## What is being asked
Update the rows in the part that opens with the line containing "Image resolution: width=460" and closes with the line containing "Looking at the screenshot, I should (842, 14).": write out only those lines again, with "avatar menu" replaced by "profile menu" and nothing else changed.
━━━━━ Supplied material ━━━━━
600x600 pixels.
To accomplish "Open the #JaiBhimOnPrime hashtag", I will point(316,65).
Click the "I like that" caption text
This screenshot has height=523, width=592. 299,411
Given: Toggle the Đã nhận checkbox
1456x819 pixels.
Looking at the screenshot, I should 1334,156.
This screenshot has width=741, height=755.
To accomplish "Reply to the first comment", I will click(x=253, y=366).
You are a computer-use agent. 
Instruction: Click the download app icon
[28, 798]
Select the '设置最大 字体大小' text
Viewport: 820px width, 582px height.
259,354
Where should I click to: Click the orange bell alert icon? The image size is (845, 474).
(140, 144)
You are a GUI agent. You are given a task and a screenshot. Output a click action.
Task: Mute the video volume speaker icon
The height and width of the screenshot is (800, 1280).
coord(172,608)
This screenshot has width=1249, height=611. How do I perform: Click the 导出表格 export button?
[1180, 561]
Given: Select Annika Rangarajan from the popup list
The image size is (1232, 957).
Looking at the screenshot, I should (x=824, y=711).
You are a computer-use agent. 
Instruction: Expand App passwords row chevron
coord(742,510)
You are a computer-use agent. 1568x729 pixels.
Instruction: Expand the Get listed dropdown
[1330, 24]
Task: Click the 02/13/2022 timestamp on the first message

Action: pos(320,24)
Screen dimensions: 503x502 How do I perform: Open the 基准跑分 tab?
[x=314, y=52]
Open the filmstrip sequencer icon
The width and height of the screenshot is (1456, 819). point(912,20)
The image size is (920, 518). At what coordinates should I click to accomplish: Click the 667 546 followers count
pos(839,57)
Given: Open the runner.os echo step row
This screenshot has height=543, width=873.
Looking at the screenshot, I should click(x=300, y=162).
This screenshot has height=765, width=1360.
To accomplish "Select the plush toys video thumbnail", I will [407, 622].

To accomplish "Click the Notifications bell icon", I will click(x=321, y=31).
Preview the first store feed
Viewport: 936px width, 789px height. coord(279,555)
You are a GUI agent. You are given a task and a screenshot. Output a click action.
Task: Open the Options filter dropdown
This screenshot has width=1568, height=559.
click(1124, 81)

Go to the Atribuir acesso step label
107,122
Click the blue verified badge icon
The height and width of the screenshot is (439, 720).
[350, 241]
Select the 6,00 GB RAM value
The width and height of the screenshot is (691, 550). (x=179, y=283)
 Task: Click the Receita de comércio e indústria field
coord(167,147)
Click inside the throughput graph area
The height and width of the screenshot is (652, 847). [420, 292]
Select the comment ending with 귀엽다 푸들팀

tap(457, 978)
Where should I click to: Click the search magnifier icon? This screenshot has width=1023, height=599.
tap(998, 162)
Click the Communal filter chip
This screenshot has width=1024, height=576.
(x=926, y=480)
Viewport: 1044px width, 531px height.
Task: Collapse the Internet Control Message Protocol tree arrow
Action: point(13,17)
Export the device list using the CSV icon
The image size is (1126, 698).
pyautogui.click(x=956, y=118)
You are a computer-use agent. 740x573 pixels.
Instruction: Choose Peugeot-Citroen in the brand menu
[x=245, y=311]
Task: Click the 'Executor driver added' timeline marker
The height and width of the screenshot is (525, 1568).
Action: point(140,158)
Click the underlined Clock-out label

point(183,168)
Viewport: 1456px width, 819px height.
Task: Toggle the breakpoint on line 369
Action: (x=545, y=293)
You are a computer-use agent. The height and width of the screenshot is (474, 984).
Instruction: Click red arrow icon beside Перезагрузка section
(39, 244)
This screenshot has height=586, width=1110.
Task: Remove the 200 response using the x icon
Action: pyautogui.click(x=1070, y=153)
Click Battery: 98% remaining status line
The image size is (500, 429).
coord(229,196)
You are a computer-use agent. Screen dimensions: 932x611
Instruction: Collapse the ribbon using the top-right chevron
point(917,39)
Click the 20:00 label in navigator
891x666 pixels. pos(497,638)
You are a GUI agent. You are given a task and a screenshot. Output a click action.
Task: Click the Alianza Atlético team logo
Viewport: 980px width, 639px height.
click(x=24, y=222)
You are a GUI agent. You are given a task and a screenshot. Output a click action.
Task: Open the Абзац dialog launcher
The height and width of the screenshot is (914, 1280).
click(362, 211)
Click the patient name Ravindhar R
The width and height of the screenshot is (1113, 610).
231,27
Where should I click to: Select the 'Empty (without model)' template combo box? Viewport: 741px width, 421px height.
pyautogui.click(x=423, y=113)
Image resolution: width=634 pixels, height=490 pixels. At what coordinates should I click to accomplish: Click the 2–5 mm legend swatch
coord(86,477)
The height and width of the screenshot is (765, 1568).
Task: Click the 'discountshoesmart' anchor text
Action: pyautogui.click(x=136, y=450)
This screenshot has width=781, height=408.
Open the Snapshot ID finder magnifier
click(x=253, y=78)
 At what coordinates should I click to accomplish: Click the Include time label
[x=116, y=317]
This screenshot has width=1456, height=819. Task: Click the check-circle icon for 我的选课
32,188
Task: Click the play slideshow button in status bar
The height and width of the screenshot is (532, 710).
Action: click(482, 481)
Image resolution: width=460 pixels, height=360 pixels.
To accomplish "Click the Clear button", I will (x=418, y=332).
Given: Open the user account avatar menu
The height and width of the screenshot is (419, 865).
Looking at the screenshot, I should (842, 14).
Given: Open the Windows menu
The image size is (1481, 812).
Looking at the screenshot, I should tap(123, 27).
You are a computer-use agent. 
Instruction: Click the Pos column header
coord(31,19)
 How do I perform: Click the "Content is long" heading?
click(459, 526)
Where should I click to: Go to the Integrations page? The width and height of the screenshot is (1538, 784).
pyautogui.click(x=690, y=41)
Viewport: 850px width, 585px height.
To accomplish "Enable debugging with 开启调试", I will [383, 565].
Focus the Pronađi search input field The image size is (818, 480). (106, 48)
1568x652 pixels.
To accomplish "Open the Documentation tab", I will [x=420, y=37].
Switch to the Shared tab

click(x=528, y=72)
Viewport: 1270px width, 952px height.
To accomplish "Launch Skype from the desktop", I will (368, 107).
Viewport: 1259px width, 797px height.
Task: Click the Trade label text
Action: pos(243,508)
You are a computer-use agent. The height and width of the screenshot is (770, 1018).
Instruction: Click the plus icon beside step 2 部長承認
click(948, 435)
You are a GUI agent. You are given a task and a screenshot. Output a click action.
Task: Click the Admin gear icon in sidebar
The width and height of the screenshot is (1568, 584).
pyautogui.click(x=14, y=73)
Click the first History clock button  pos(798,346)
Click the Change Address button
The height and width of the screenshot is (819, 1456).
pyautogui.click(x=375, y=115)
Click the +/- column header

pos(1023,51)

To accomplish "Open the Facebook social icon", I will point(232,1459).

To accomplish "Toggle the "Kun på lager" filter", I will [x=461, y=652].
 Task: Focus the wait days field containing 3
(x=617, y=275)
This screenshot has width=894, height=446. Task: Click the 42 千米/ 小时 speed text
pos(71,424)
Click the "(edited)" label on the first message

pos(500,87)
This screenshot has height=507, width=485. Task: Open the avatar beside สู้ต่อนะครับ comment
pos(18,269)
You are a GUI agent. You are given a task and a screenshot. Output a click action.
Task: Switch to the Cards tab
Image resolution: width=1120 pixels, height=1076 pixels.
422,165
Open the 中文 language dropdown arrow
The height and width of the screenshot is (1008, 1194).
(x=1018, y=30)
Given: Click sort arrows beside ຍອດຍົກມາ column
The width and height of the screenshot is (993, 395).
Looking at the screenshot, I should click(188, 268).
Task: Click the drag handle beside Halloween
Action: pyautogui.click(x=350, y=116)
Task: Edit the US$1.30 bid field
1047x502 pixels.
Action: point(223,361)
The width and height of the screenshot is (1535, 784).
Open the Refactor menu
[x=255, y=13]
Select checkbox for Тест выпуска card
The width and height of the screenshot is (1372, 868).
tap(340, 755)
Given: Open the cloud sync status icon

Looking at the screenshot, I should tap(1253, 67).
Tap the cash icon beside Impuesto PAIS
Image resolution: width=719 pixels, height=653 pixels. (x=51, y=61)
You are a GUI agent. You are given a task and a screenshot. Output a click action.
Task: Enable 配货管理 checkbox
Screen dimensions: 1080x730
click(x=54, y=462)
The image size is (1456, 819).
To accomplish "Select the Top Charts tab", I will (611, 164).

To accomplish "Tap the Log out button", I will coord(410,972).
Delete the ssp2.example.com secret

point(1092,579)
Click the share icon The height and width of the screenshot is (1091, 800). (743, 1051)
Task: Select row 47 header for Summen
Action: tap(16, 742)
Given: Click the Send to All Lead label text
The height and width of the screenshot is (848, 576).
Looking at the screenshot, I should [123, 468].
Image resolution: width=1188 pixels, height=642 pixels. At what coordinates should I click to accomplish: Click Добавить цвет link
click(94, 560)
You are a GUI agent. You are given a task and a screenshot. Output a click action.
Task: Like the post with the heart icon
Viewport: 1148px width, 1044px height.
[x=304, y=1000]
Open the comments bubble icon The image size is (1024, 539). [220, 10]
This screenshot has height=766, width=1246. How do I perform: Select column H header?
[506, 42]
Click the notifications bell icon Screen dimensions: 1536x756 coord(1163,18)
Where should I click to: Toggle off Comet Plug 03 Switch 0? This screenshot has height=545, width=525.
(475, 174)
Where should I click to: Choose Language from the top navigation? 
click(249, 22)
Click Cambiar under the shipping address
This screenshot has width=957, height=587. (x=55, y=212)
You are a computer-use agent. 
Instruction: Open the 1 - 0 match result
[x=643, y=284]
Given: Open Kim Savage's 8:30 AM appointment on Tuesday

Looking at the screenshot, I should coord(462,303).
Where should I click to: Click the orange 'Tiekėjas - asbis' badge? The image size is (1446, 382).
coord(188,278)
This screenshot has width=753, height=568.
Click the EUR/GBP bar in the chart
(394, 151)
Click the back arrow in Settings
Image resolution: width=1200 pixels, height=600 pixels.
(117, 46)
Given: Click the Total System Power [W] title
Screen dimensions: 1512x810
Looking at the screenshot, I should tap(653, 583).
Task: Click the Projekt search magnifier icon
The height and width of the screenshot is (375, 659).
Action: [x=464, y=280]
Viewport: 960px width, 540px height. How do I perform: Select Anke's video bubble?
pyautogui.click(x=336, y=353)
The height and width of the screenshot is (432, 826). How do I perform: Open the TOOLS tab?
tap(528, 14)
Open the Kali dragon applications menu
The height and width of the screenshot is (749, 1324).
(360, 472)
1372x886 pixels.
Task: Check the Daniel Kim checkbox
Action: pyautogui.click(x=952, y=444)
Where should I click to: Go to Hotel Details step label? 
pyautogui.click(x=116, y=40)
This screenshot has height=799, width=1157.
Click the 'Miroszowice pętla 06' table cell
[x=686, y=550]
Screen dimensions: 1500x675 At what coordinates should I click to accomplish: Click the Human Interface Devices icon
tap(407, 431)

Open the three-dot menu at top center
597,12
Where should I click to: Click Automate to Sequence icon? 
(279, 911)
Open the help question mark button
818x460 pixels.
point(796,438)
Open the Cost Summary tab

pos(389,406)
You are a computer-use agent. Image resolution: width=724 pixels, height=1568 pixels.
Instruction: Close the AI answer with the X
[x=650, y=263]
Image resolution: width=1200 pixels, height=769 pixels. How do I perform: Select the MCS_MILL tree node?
━━━━━
## Finished answer
Image resolution: width=460 pixels, height=360 pixels.
To accomplish "Click the Clear button", I will (x=418, y=332).
Given: Open the user account profile menu
The height and width of the screenshot is (419, 865).
Looking at the screenshot, I should (842, 14).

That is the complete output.